English actor Ed Skrein (Game of Thrones) took to Twitter on Monday afternoon with a long and important message regarding his recent casting in the upcoming Hellboy reboot. When Skrein was announced for Captain Ben Daimio, the news was met with a wave of controversy. Yet another white actor playing an Asian-American character? Hollywood, please stop.
But in an unprecedented move, Skrein announced that he’s stepping down from the role.
— Ed Skrein (@edskrein) August 28, 2017
It’s a good move. Of course, there’s nothing stopping the casting director from picking another white dude to fill Ed Skrein’s shoes. However, the fact that he stepped down is still huge. Whitewashing is a gross phenomenon in film and TV that, frankly, can go die in a fire. Skrein’s decision to step down from Hellboy feels like a small step in the right direction, but something to celebrate nonetheless.
Netflix released its adaptation of Death Note last week after critics railed against its whitewashing for months. The film creators claimed race wasn’t a factor in casting, but transporting Japanese manga to the U.S. and then casting all white people is… not a good look.
When Scarlett Johansson was cast in Ghost In the Shell and the scriptwriters jumped through all kinds of hoops to make the choice seem “plot-relevant,” it just made Johansson’s casting seem even more racist. Hollywood Reporter asked four Japanese actresses their thoughts on the film and some of their responses are absolutely devastating.
And last year, when Tilda Swinton was cast as the Ancient One in Doctor Strange, she exchanged emails with Korean-American comedian and activist Margaret Cho, seemingly looking for absolution after taking the part. Had Swinton taken Ed Skrein’s route and simply stepped down, Cho might not have dragged her name through the mud.

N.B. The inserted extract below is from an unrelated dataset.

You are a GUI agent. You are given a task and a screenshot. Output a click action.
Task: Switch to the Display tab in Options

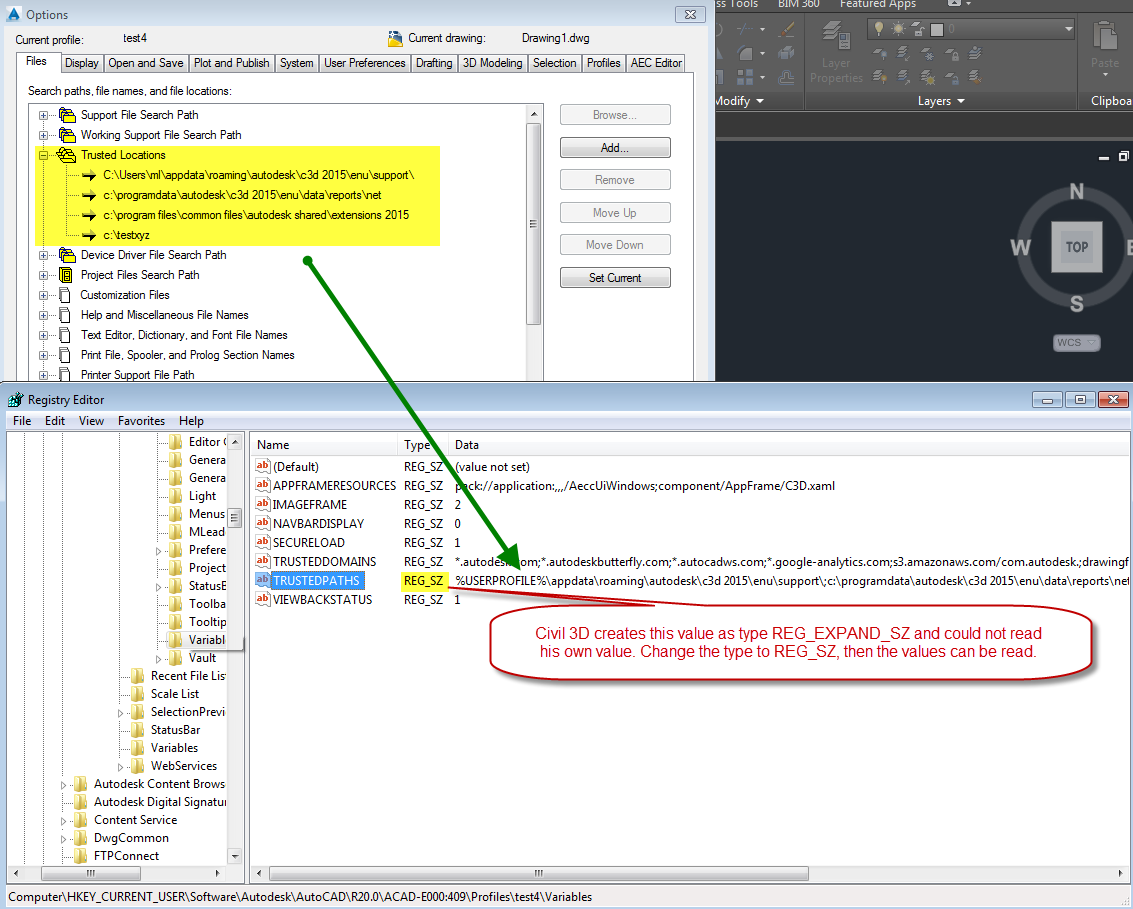click(81, 62)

Let’s not even talk about Iron Fist, since that’s a whole other mess.
Now, consider: all of that is just in the last two years. Remember the live action Avatar: The Last Airbender? What about Speed Racer or DragonBall: The Last Evolution? What about the blatant yellowface in Cloud Atlas? This is a persistent and disturbing trend. Not only do these movies not sell, they are mired in controversy and no one in Hollywood ever seems to think, “Hmm. Maybe we should try a different approach.” Say, for example, casting Japanese actors to play Japanese roles?

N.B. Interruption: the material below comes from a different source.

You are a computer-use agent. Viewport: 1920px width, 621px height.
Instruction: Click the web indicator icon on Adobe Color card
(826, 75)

Certainly, it’s not just on actors to take responsibility. Skrein stepping down from Hellboy is worthy of praise, but why did the casting director choose a white man in the first place? Were there no Japanese actors available the day of auditions? I doubt it.

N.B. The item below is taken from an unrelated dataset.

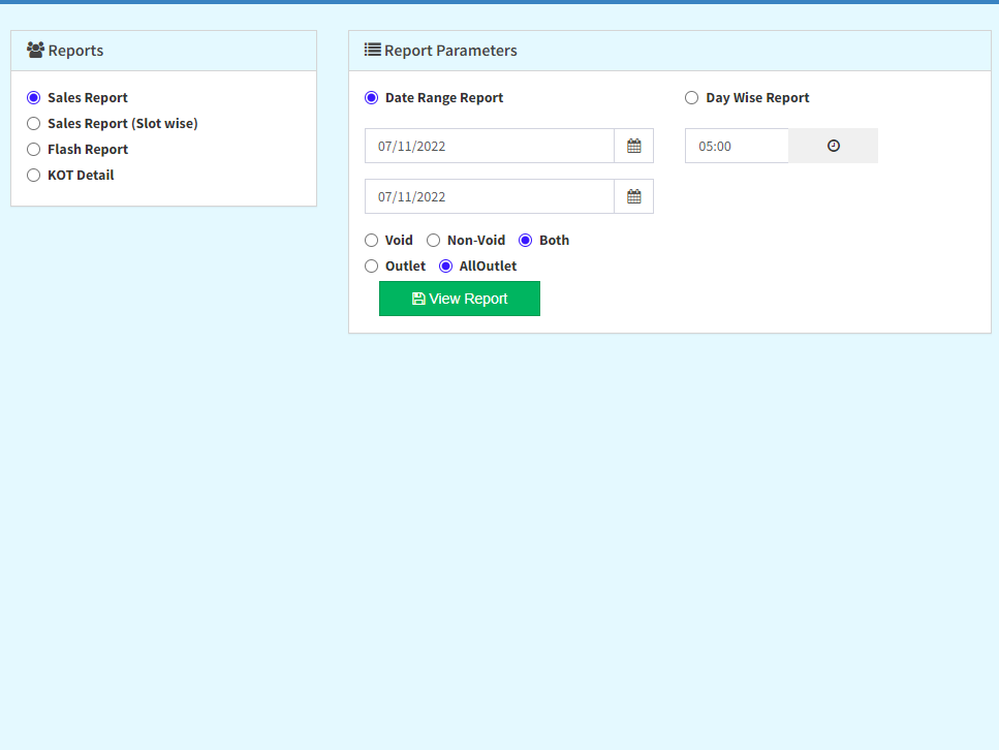Choose Sales Report (Slot wise) option
This screenshot has width=999, height=750.
pos(34,124)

What’s more likely is that Ed Skrein was cast because he’s white. Captain Ben Daimio can only control the demon inside him through a mystical shaman. But sure, let’s cast an attractive white guy who’s pretty popular on the racially-messy Game of Thrones. Let’s ignore Daimio’s entire cultural heritage. After all, Marvel did it with Doctor Strange and that made $677.7 million at the box office. Hellboy can survive the controversy. Hellboy is a Dark Horse staple.
The only way whitewashing is ever going to be taken seriously as a critique — and hopefully, eventually, eliminated completely — is if more people like Ed Skrein either a) don’t go for roles that aren’t for them or b) refuse these roles if they’re offered. Allies are important. And the steady erasure of Asian characters on screen won’t stop unless everyone — including the white people Hollywood is so desperate to center — steps the fuck up and says, “Enough is enough.”